Это я складываю всё, чтоб сообразить, из какого именно сора вырастают стихи. Ни хрена не из сора. Да-да-да, и можете застрелиться: граниты, решетки, шпили и запах большой воды. Осенняя листва и петербургская архитектура.
Итак, на зимние каникулы нам было задано по русской литературе написать стихотворение о зиме. Это было смелое раздвигание горизонтов. Никто из нас отродясь не думал насчет возможности писать самому стихи.
Каникулы были длинные, и лишь в последний день, десятого января, я скатился с кухонных ступеней в коридор с чайником в обнимку. Он гремел, я орал, кипяток булькал.
Прибежали и заорали взрослые, и мне была оказана первая и последняя помощь: горячие штаны сняты, обваренная нога осушена ватой, обработана спиртом, и пусть подсыхает. Сидеть тихо. Все. Такова была медицина того момента во вполне медицинской семье.
Меня устроили в огромном дубовом дедовском кресле за огромным дубовым дедовским письменным столом. И спросили о развлечениях. И я подумал, что откладывать стихи уже не на когда.
Но каков момент: толчком к творчеству послужила физическая неполноценность!
Мне подали бумаги и чернил, то бишь тетрадь для черновиков, чернильницу-непроливашку и ручку с пером № 86, и я стал сочинять.
Получалось плохо. Никак. Я сделался уязвлен. Так что – я не могу? Пушкин и Лермонтов, – конечно, великие гении, но я ведь раньше просто не пробовал!.. Попробовал. Нет – никак не получалось!!!
Я сидел до ночи, но я его написал. Я помню рифмы первой строфы: морозы – березы, пурга – снега. С количеством строк в строфе был разнобой. Первая: абабссд. Вторая: аббсс. Третью не помню. Возможно, была и четвертая строфа. Добычи – дичи. Волк – промелькнет. Последние листы срывает.
Мне не удалось придать подходящему содержанию безупречную форму. Но четырехстопный ямб я выдержал! Эх, если б еще строк было везде по четыре…
Я аккуратно переписал на вырванный двойной лист, нарисовал сзади цветными карандашами рамочку, на левую страницу разворота приклеил неиспользованную родней новогоднюю открытку, и назавтра положил свое изделие в стопку на угол учительского стола.

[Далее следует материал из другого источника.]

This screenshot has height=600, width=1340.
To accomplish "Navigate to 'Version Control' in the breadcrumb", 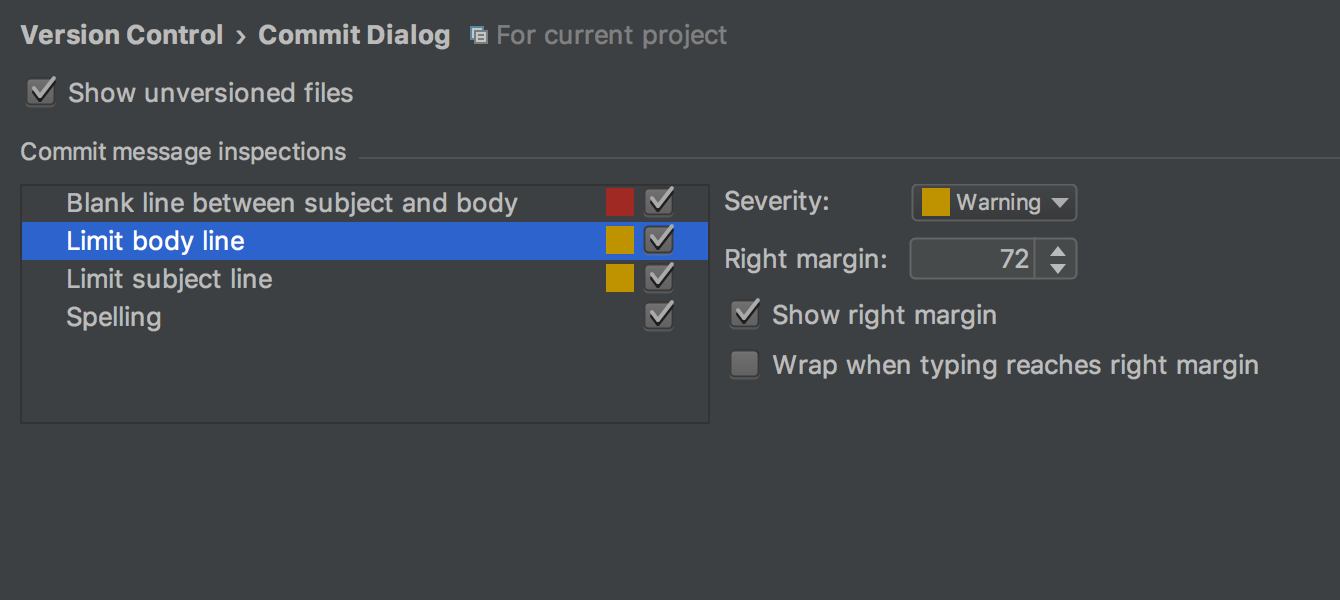I will coord(121,33).
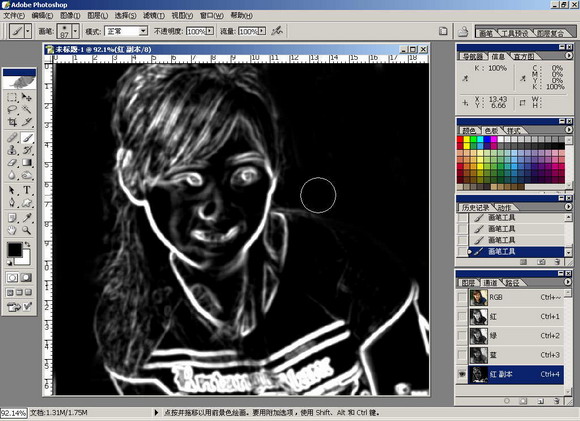Switch to the 直方图 tab
This screenshot has height=421, width=580.
(524, 57)
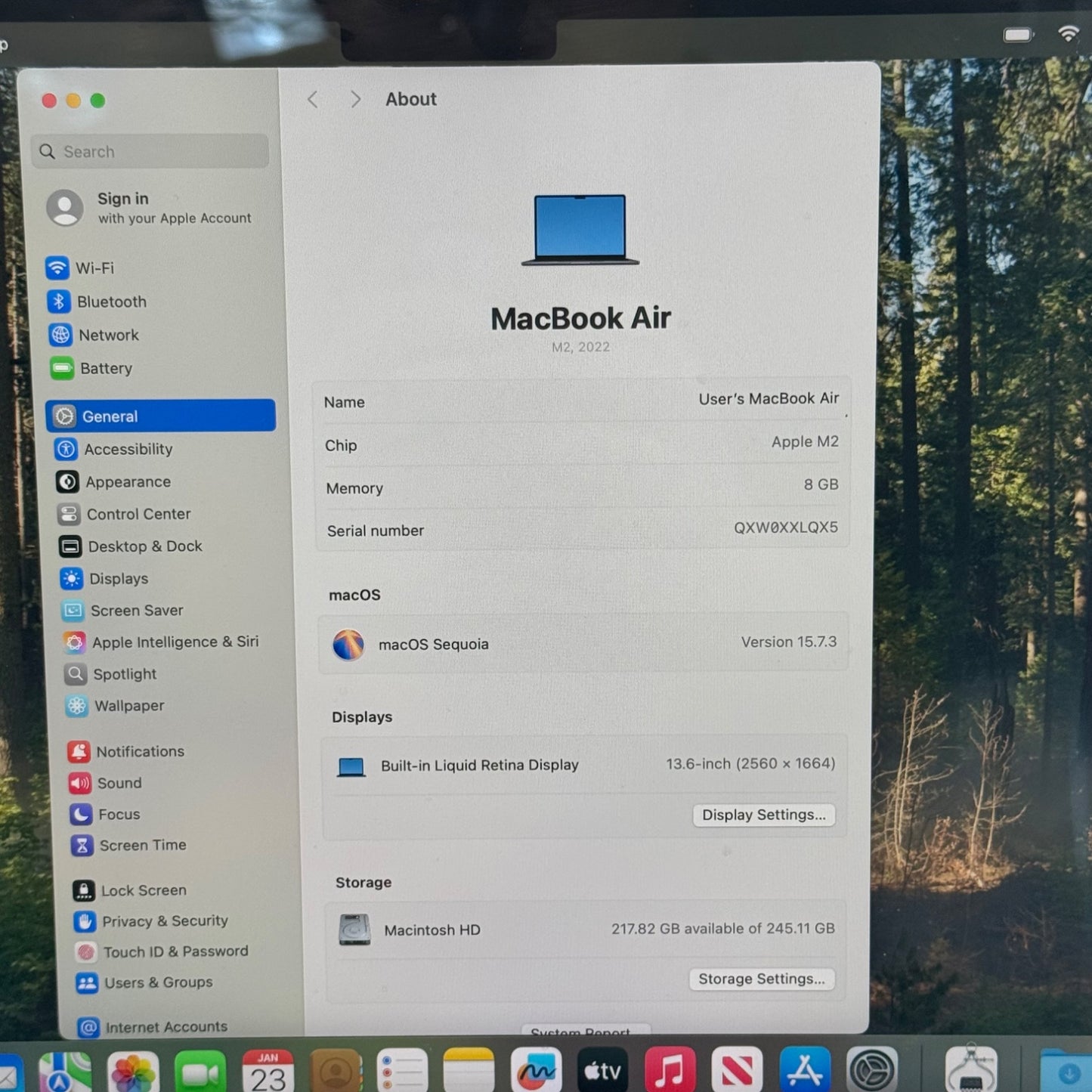
Task: Click the Accessibility sidebar icon
Action: coord(67,449)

Через день воспоследовал триумф! Мне не просто поставили пять – мое стихотворение оказалось лучшим в классе, на что я никак не рассчитывал. Я был о нем не слишком высокого мнения. Более того – оно оказалось лучшим на все пять пятых классов, получивших аналогичное задание! На все двести двадцать или сколько там человек! (Слушайте мистику чисел и совпадений: сорок шесть в среднем умножить на пять – получается те же двести тридцать человек, что и при выпуске семи классов совсем в другой школе много лет спустя!)
Мое стихотворение прочитали в других классах – вслух, перед доской!
Я поделился успехом дома. Но они там были так заняты все собственными делами и так привыкли к успехам своего клана, что не придали буквально никакого значения моему достижению, отреагировав на него как на нечто должное, правильное и в общем разумеющееся, хотя и похвальное. Все.
Стихи я писать не бросился. Не испытывал ни малейшего желания. Потребности не имел. Но. Но. В сознании появился новый пункт. Как твердый бугорок на месте пустоты ранее. Как узелок на веревке. Я мог писать стихи. Вот знал это о себе. Это было как серьезное расширение плацдарма жизнь.